_Listed entries_
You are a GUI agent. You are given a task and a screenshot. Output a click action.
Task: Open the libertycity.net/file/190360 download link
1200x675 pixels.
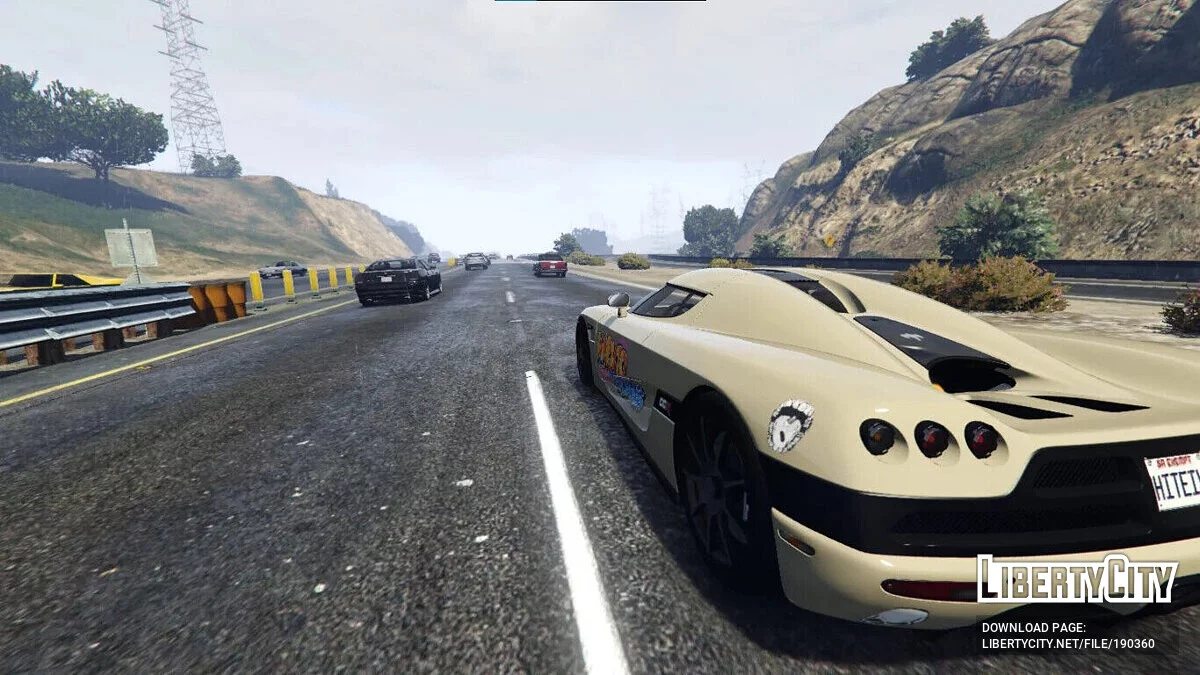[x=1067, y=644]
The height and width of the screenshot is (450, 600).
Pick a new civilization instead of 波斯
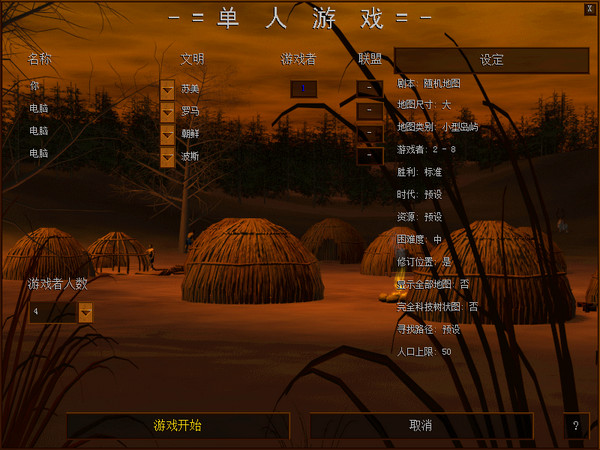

_Aim_
Starting at the line containing "The height and" and running through the end of the entries, lay out each line as an item in a numbered list, skipping blank lines. Leave the pictures out.

_Exercise response_
1. The height and width of the screenshot is (450, 600).
2. Pick a new civilization instead of 波斯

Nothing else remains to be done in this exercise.